Locate, in the data below, the line that contains "593x732 pixels." and the line that contains "Image resolution: width=867"; reproduce exactly those two lines and every line between them, nothing more.

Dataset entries
+ + + + +
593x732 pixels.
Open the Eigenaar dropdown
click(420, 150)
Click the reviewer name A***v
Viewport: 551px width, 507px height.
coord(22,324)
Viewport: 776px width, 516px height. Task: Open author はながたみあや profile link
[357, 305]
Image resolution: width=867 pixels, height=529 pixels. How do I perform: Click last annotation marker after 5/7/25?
+ + + + +
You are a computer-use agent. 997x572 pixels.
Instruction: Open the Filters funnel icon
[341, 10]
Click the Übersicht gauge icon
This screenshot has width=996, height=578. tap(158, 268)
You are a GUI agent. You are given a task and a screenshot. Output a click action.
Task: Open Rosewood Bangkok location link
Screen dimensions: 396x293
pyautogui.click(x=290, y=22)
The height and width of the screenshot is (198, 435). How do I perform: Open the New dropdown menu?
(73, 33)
+ + + + +
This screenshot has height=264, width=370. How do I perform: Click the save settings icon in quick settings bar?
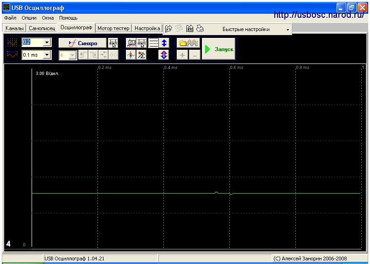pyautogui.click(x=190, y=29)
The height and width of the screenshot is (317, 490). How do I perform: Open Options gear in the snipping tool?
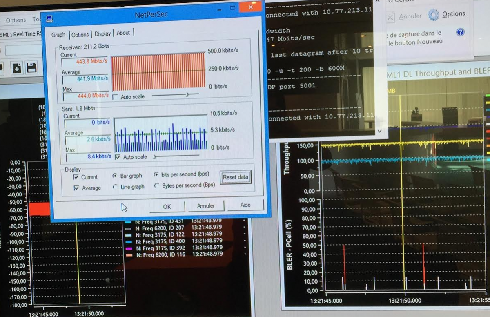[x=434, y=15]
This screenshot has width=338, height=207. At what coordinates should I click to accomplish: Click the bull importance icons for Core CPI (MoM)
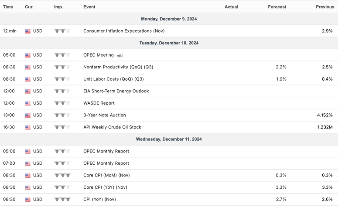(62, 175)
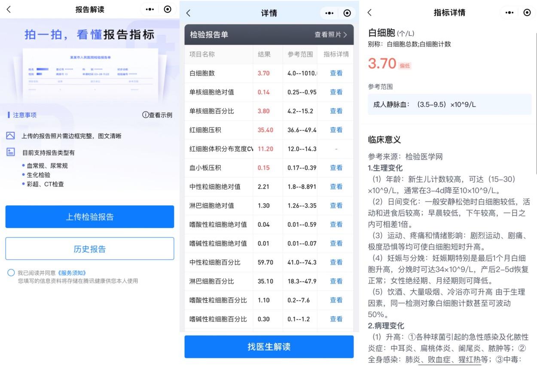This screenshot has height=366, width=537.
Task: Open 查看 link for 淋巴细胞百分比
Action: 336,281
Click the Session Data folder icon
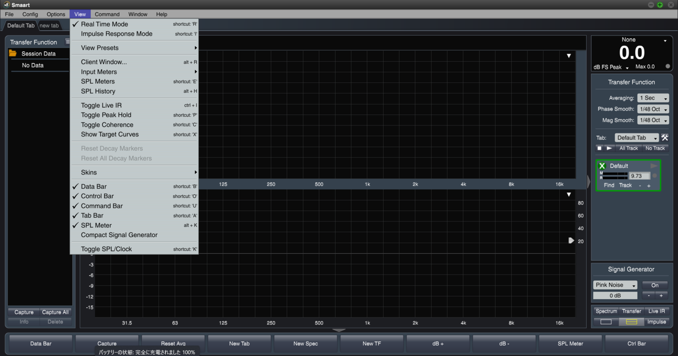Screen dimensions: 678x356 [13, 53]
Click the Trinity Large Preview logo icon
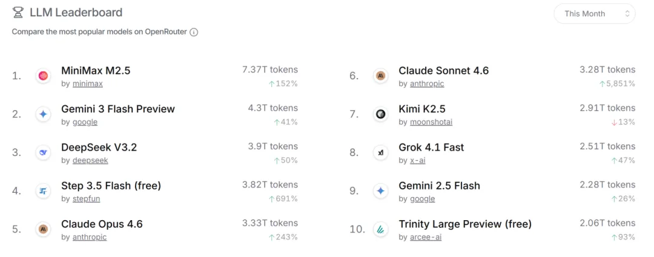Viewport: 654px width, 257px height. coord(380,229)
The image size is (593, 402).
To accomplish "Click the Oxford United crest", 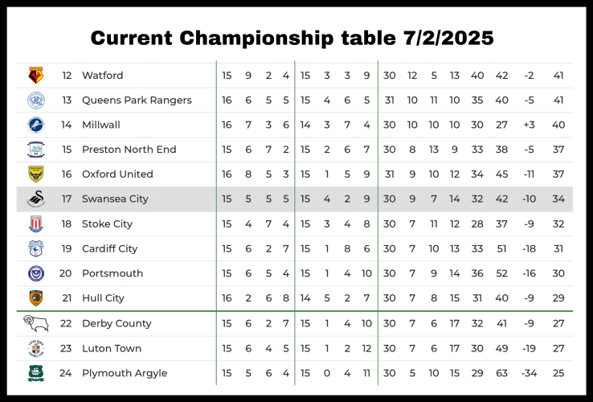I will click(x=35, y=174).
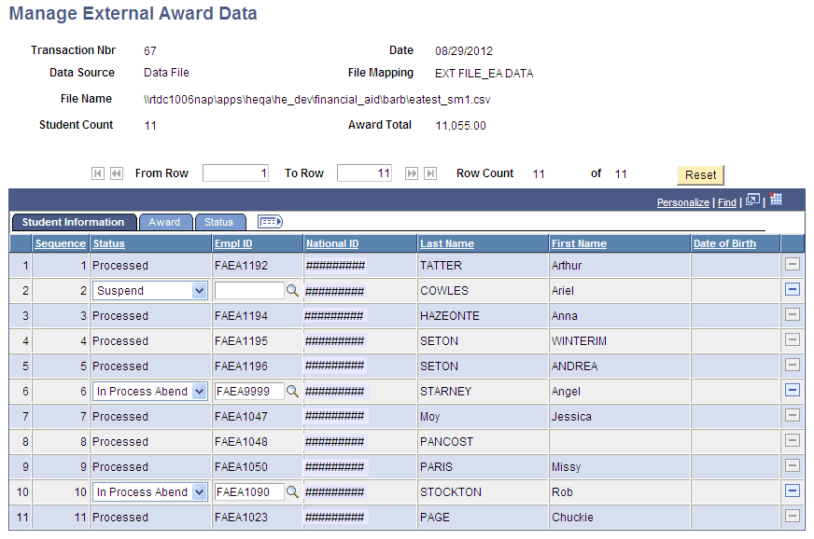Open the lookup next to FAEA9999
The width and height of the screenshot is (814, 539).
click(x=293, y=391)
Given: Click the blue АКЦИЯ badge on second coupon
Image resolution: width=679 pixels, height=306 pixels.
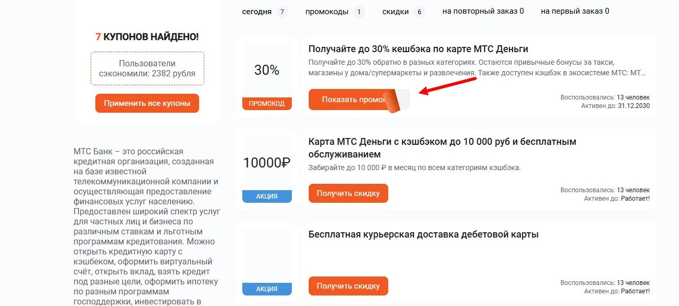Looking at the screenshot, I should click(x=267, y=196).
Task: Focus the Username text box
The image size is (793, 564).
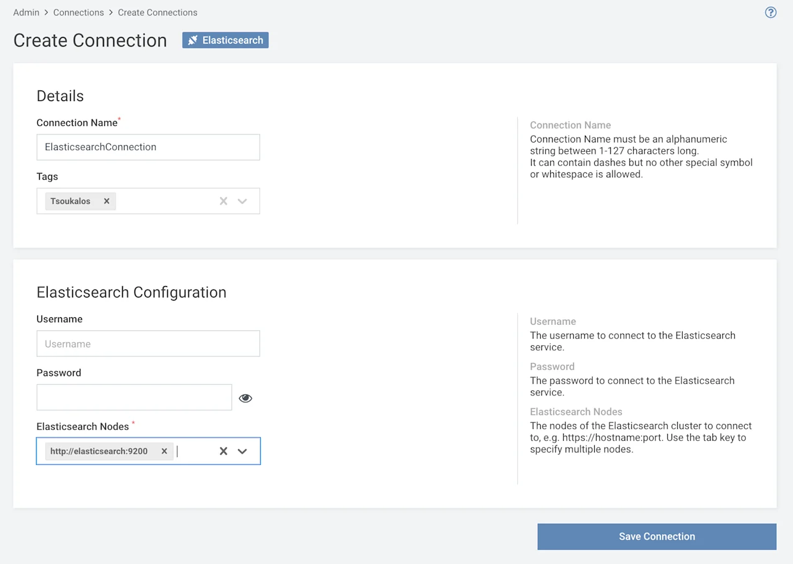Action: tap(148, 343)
+ + + + +
RESULT FOR THIS EXERCISE:
593x732 pixels.
Open the Eigenaar dropdown
click(420, 150)
Click the reviewer name A***v
Viewport: 551px width, 507px height.
coord(22,324)
Viewport: 776px width, 516px height. Task: Open author はながたみあや profile link
[357, 305]
Image resolution: width=867 pixels, height=529 pixels. How do I perform: Click last annotation marker after 5/7/25?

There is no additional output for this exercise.